Couples: Too Many Arguments in Your Relationship?
Written by listed counsellor/psychotherapist: Kent Counselling & Psychotherapy Service (KCPS)
28th July, 2011
Author: Maureen Williams – Kent Counselling and Psychotherapy Service (KCPS)
Couples: Too Many Arguments in Your Relationship? -Understand what arguing is about and get out of this habit
- Keep repeating arguments that make you feel bad?
- Always argue about the same things?
- Never really remember what the argument was initially about?
- Find that during these arguments you have some sort of physical discomfort e.g. headache, knot in your stomach, shoulder ache, etc.?
- End up in tears or wishing you were not stuck in this relationship?
- Want to stop the arguments?
If you answered yes to any of these questions the following may be of help to you…………..
This is based on the Drama Triangle first described by Stephen Karpman in 1968. It is called the drama triangle because it is a common plot used in soap operas, films, etc. Very often wars, political issues and even some organisations are imbued with drama triangles.
They are ‘high energy’ psychological games where there are no winners. Such games are played by most people at some time or other and most probably learned in childhood. It is important to recognise that they are played without conscious awareness, so one is not aware at the time that it is repeated behaviour. You can, if you so choose, not get into such behaviour – or decide when to get out of it.
There are 3 positions in the triangle: Victim, Persecutor and Rescuer. Those playing the game will switch from one position to another – sometimes with bewildering speed!
Everyone will have their favourite starting position in, which they do not necessarily stay for very long – before they switch to one of the other positions (see Figure 1 below):
How to identify that you are in a drama triangle – and escape.
Note the repeated pattern. Note any physical ‘signals’ that you might have, and ask yourself what these are about. Make a conscious decision that you do not want to continue to play the game. Just by bringing the situation into your awareness and then not repeating an old pattern puts you are in a strong position to move out of the triangle – and end the game.

- _Problems_:
1 - In the article on relationship arguments, who first described the Drama Triangle, and in what year?
2 - List the positions in the triangle named in the article on relationship arguments.

- _Given information_:
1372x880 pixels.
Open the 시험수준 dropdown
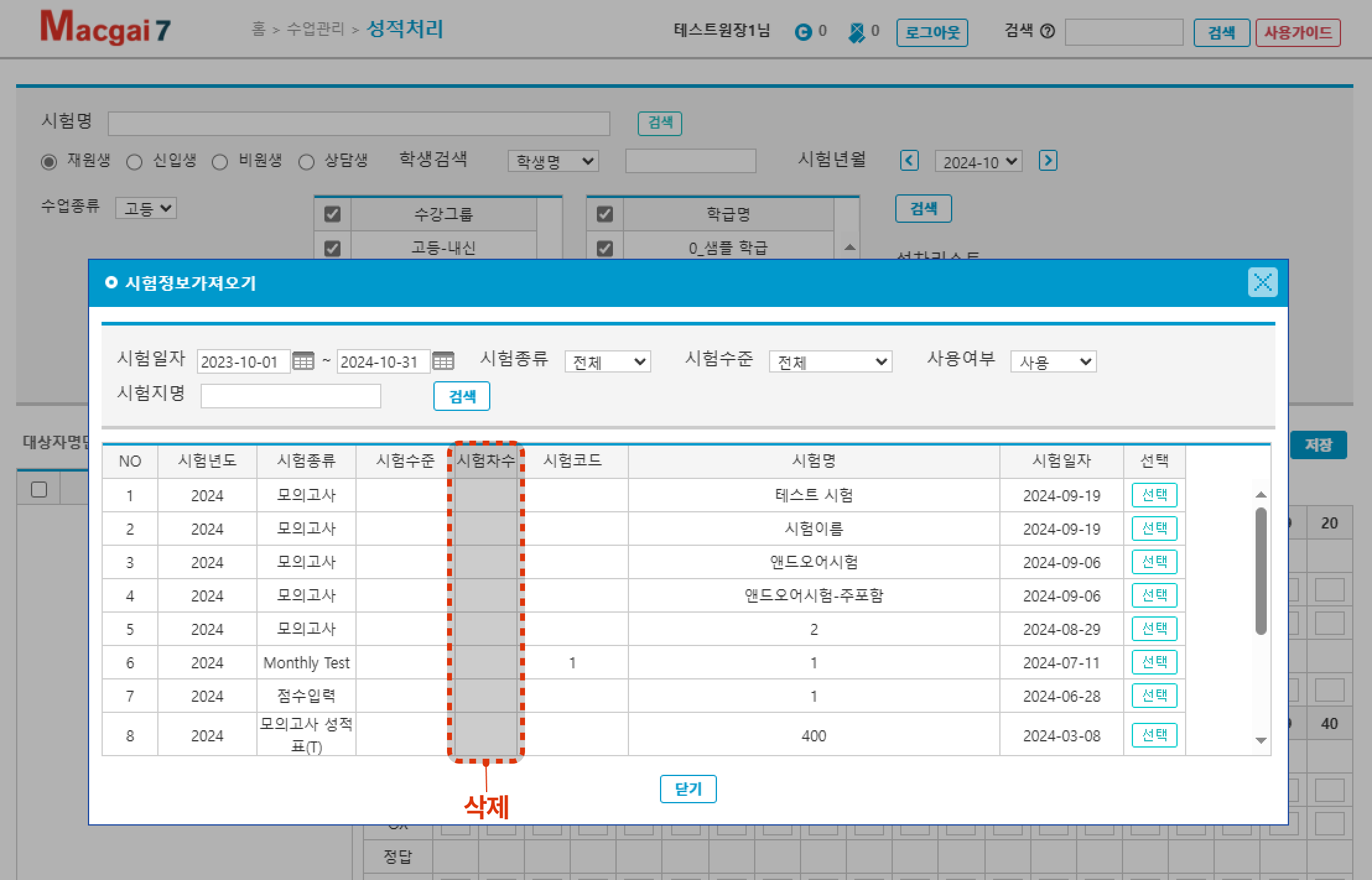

- _Exercise solutions_:
1 - Stephen Karpman, in 1968.

2 - Victim, Persecutor, Rescuer